Regular Expressions In Python

Regular Expressions In Python

What is RegEx in Python: 

A RegExp or regular expression in Python is a sequence of characters that forms a search pattern. This search pattern then used to detect or check if a string contains a search patterns. The RegExp is widely used in UNIX.

The Python module re is used to for the searching regular expression. Dealing with a regular expressions we can use raw strings as r’expression’. Programmer can match and extract any string pattern from given text with the help of regular expression.

For example,

if we want to match the “Mr. ABC” keyword and then extract only name i.e. ABC from all the names from given list without taking Mr. Prefix in this problem we can use regular expressions in Python.

RegExp is widely used in texts, emails, documents. The regular expression is also called as string matching programming language.

Where to use Regular Expression:

Form Validations:

The regular expression is mostly used in form validations such as email validation, phone validations, password validations.

Interface element records:

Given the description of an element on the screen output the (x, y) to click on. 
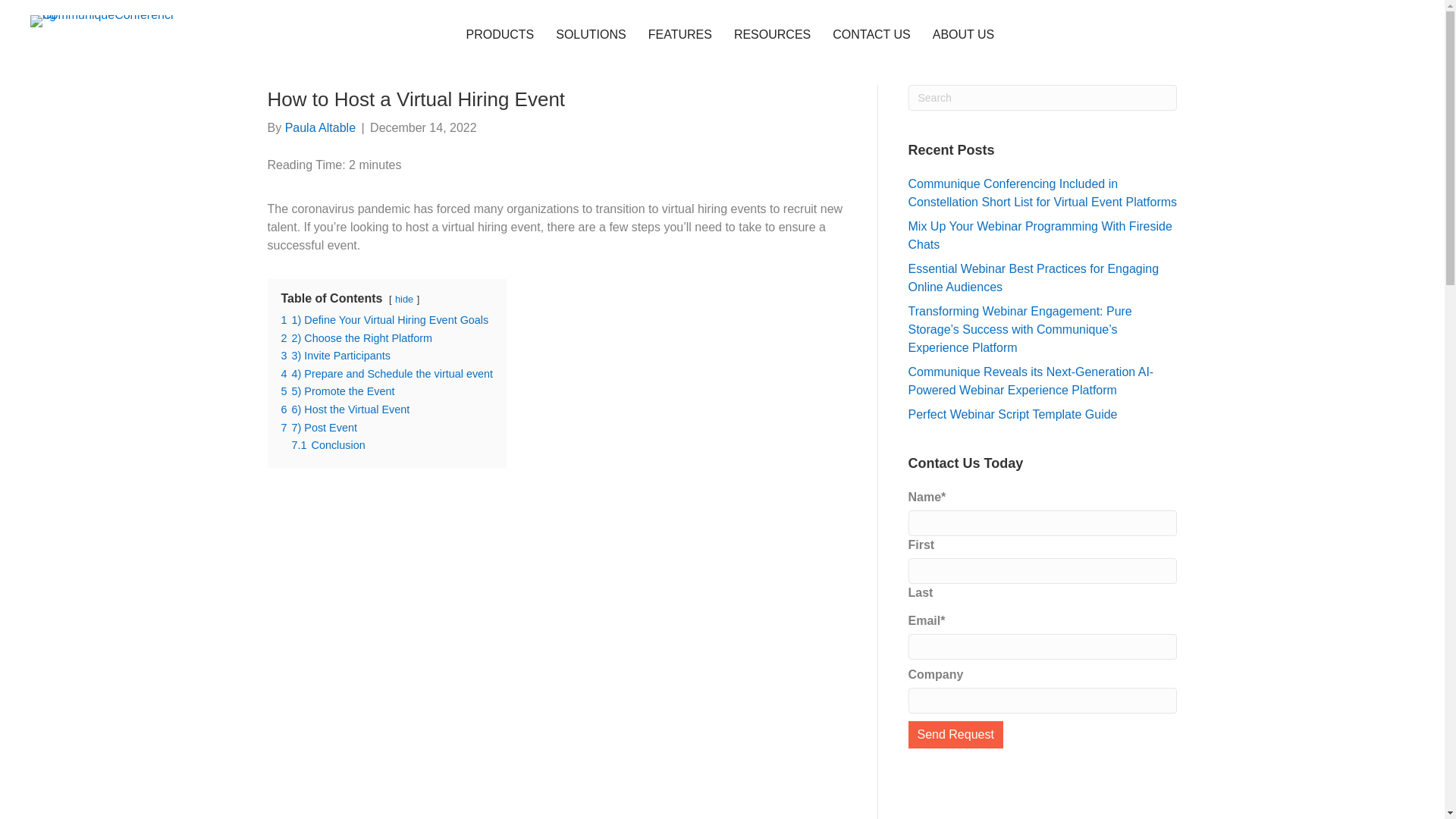
CommuniqueConferencing (101, 21)
SOLUTIONS (590, 34)
FEATURES (679, 34)
PRODUCTS (499, 34)
Type and press Enter to search. (1042, 97)
Send Request (955, 734)
RESOURCES (772, 34)
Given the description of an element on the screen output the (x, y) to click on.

◆ WHAT YOU NEED TO DO
[A] Answer these questions using the page on regular expressions in Python:
(i) Which Python module is used for searching with regular expressions?
(ii) What other name does the page give the regular expression?
(iii) Which kinds of form validation does the page list?
[B] Please carry the page on regular expressions in Python forward from the point where it stops.
These records come from a separate source.

◆ EXERCISE RESULTS
[A]
(i) The re module.
(ii) String matching programming language.
(iii) Email validation, phone validations, and password validations.

[B]
Account Details:

The credit cards, debit cards number have 16 digits and first few number represents the cards are Visa cards, Master cards or Rupay cards. To detects or search the specified pattern in given number regular expressions are used.

The IFC code of different banks starts with name of bank and some numbers to find sequence regular expressions are used.

Regular Expression in Data Mining/ NLP:

In data mining the unstructured data is to be converted into the structured form and then build the model and train the model to get final results. The transforming the dat from unstructured to structured form regular expression plays very important role.

Cleansing of data by removing stop words, special symbols, punctuations etc. Are removed by using regular expression.

RegEx Module:

Python has built-in package called re is used for regular expression. To work with regular expressions first we have to import re module as follows,

import re

Example

import re

name="My name is Manisha"

stringsearch=re.search("^My.*Manisha$",name)

if stringsearch:

    print("Yes match found")

else:

        print("No match found")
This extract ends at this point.